══ TASK DATA ══
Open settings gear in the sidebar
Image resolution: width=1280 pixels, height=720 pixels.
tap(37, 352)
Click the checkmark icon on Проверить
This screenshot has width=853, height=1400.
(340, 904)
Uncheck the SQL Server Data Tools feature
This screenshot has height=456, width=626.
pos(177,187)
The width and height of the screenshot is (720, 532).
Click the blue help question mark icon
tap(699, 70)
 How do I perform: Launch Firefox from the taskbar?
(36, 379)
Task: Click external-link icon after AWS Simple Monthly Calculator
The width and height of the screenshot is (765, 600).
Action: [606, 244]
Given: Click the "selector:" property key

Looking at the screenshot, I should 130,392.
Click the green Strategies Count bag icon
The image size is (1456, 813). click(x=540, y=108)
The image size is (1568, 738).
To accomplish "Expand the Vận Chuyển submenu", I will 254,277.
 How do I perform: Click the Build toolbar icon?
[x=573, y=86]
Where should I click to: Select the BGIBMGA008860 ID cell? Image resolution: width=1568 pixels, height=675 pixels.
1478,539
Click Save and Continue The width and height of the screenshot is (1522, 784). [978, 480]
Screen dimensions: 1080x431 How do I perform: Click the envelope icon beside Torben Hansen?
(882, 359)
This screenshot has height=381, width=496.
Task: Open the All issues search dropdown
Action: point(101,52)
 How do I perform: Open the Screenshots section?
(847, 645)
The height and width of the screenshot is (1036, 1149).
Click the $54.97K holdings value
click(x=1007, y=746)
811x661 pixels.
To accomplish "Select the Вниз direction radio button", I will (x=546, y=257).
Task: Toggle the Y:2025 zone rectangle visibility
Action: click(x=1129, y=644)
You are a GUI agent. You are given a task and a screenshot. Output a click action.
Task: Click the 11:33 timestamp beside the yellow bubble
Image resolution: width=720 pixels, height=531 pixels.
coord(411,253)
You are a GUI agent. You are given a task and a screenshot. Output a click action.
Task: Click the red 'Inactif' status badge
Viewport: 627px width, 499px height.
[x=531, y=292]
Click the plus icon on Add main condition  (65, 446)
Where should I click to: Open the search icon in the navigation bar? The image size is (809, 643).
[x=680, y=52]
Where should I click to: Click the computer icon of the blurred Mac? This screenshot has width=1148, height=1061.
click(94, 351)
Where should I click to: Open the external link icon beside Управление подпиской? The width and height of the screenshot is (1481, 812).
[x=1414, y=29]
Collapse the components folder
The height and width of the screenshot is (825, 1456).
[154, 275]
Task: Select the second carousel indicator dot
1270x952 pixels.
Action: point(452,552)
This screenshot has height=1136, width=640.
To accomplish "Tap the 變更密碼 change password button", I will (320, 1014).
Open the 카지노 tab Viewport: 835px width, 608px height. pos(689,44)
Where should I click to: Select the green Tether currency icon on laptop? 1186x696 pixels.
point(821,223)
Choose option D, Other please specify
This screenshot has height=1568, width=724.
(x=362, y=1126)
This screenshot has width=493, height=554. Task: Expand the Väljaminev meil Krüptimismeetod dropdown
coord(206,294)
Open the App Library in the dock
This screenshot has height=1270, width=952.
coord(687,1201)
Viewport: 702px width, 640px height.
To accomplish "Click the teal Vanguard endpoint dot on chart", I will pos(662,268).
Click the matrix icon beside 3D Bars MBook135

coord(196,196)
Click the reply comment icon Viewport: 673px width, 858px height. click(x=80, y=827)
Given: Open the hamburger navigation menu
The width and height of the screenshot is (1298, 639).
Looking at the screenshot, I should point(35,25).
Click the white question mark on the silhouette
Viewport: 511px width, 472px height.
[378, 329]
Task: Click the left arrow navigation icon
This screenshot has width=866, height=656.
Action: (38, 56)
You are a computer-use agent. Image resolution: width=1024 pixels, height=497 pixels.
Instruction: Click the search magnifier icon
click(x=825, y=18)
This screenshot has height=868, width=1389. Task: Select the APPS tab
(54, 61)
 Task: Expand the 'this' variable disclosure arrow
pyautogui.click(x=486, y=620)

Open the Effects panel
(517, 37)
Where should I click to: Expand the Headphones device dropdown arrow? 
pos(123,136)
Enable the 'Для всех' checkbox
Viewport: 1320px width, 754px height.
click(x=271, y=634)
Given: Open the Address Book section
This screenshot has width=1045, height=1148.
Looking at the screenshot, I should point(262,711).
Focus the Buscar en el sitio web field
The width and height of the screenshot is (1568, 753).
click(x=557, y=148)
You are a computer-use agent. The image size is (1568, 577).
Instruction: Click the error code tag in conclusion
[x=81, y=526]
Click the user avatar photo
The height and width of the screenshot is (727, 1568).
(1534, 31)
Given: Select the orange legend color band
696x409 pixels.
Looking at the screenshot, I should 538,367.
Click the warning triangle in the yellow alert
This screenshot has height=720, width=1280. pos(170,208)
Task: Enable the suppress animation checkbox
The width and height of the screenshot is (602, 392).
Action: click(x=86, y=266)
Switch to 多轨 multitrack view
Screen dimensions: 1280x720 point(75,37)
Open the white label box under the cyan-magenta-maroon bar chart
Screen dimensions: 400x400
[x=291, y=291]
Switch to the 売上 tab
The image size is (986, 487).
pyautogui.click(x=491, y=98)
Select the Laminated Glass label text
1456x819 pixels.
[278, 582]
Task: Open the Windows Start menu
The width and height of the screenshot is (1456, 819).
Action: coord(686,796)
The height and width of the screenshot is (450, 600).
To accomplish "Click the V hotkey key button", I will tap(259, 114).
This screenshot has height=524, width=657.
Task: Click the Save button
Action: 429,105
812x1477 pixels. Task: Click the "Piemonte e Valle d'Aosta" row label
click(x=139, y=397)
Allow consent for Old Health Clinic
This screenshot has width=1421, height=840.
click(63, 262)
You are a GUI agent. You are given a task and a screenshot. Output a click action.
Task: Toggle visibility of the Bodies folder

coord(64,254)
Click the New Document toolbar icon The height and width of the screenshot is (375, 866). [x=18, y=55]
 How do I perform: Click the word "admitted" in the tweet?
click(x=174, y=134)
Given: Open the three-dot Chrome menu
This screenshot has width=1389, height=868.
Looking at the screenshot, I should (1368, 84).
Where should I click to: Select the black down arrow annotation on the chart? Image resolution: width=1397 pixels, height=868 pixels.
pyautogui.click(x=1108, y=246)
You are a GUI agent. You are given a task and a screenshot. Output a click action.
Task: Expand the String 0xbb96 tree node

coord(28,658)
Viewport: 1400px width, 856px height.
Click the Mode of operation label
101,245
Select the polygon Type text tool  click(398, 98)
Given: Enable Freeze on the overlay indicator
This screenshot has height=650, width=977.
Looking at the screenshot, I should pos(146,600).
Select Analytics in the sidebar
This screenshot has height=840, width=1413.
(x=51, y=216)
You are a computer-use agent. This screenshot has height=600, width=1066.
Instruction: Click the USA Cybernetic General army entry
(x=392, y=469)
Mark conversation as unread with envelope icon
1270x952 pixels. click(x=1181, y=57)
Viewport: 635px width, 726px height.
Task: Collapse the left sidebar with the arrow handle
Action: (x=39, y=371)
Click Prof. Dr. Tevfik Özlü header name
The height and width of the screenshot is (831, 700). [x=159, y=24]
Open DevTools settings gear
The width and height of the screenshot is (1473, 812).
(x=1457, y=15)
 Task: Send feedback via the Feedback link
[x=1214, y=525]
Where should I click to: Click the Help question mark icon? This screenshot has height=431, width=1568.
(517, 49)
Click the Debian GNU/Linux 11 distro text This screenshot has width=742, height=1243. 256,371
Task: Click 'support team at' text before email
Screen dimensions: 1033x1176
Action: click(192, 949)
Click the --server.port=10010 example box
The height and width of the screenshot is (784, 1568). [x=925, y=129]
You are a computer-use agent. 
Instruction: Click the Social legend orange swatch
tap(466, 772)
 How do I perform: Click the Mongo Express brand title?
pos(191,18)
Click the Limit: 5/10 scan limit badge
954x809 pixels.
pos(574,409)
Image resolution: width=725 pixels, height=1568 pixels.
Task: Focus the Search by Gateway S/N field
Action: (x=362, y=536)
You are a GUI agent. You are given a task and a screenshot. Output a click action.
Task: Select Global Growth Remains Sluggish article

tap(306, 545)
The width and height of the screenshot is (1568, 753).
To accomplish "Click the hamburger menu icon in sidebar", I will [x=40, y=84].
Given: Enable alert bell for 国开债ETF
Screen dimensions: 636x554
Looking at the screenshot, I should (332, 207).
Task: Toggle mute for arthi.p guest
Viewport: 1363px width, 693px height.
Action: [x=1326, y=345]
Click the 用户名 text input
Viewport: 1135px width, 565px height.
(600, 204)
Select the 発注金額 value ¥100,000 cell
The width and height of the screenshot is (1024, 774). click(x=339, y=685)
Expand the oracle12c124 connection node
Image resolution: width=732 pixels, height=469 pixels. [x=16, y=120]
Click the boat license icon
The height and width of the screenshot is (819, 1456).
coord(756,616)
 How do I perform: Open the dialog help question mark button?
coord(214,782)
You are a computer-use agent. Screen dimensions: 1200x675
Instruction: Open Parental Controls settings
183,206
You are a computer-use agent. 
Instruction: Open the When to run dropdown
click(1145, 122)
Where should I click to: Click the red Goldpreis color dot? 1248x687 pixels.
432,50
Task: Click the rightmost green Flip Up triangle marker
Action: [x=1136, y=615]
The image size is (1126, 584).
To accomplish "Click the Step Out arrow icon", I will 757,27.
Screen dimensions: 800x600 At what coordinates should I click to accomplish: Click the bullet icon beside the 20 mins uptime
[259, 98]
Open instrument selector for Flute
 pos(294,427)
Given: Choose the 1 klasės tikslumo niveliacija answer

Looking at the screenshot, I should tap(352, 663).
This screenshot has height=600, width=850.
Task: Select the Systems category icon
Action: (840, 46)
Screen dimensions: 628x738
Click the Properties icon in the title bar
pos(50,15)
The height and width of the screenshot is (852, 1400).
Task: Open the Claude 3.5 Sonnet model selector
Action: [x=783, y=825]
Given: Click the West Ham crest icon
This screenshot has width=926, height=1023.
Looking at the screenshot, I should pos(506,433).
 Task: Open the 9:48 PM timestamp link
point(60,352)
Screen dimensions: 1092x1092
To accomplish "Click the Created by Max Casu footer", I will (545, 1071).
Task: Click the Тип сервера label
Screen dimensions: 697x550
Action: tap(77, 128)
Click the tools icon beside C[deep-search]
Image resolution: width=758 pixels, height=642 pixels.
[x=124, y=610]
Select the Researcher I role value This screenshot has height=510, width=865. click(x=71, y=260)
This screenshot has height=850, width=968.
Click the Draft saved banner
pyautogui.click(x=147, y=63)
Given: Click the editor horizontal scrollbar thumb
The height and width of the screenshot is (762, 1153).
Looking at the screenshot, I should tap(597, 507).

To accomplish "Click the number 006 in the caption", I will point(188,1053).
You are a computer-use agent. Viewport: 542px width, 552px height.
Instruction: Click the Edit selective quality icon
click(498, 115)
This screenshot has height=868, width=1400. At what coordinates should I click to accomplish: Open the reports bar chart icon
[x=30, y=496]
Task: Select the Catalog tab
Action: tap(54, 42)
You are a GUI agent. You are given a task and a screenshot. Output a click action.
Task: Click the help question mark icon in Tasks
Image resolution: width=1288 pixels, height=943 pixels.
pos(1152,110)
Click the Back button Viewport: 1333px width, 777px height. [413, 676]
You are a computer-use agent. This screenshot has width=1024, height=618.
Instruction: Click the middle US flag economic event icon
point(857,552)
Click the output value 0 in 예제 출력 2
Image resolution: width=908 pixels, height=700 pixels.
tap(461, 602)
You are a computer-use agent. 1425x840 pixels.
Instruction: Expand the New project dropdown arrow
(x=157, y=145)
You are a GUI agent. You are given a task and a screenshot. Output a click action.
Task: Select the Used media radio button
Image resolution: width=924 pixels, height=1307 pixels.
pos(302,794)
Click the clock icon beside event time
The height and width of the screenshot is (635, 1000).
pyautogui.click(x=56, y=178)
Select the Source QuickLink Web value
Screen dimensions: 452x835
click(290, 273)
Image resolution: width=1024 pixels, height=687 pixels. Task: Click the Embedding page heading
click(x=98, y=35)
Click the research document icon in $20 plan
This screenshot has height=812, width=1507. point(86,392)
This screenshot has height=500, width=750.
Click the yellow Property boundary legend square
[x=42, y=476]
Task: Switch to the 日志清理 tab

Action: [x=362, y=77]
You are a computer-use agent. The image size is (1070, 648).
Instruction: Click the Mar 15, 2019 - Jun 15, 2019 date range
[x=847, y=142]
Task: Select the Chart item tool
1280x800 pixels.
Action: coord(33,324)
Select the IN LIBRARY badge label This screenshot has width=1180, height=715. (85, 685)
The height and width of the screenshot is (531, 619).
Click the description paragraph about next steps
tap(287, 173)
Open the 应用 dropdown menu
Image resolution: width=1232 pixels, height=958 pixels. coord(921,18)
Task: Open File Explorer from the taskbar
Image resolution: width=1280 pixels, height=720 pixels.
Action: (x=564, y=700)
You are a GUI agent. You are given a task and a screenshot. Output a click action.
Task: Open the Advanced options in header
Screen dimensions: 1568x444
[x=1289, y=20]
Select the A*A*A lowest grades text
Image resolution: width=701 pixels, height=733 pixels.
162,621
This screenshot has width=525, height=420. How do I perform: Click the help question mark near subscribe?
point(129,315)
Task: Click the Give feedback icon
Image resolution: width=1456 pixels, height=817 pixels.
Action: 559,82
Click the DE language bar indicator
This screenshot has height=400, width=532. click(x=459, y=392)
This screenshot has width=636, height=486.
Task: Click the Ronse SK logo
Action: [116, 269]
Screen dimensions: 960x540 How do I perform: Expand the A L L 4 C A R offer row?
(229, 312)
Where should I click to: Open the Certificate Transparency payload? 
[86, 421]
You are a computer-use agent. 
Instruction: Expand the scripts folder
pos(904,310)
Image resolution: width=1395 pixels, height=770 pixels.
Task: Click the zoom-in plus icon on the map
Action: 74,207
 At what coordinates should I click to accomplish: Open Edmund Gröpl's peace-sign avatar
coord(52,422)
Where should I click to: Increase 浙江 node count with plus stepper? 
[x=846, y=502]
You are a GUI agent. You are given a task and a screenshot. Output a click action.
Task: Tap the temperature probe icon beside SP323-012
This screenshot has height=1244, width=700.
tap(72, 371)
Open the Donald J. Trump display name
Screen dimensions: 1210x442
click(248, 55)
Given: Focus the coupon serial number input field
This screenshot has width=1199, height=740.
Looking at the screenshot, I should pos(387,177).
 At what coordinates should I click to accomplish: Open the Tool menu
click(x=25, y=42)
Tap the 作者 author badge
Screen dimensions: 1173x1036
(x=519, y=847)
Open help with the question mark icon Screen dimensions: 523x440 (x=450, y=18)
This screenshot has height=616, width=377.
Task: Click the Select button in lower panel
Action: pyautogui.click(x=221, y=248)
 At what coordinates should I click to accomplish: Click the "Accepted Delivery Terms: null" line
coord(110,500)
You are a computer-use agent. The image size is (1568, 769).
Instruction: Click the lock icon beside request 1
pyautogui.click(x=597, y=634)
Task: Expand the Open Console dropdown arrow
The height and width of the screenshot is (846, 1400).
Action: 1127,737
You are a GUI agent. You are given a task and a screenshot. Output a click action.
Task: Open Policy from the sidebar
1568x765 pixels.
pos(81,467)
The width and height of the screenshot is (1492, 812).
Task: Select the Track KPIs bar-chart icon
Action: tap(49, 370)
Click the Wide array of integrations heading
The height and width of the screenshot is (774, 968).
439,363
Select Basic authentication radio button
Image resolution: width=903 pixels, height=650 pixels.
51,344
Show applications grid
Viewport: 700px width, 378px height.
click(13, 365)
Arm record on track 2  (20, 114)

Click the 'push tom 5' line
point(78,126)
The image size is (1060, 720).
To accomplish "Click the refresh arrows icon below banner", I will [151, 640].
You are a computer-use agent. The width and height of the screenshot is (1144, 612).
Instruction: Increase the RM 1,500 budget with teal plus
═══
PROBLEM TO SOLVE: Take the part of the records that opens with the line containing "811x661 pixels." and closes with the line containing "Click the plus", and rename "GUI agent" to "interface agent" throughout. Write out only those lines again, with nothing else changed.

ANSWER BELOW:
811x661 pixels.
To accomplish "Select the Вниз direction radio button", I will (x=546, y=257).
Task: Toggle the Y:2025 zone rectangle visibility
Action: click(x=1129, y=644)
You are a interface agent. You are given a task and a screenshot. Output a click action.
Task: Click the 11:33 timestamp beside the yellow bubble
Image resolution: width=720 pixels, height=531 pixels.
coord(411,253)
You are a interface agent. You are given a task and a screenshot. Output a click action.
Task: Click the red 'Inactif' status badge
Viewport: 627px width, 499px height.
[x=531, y=292]
Click the plus icon on Add main condition  (65, 446)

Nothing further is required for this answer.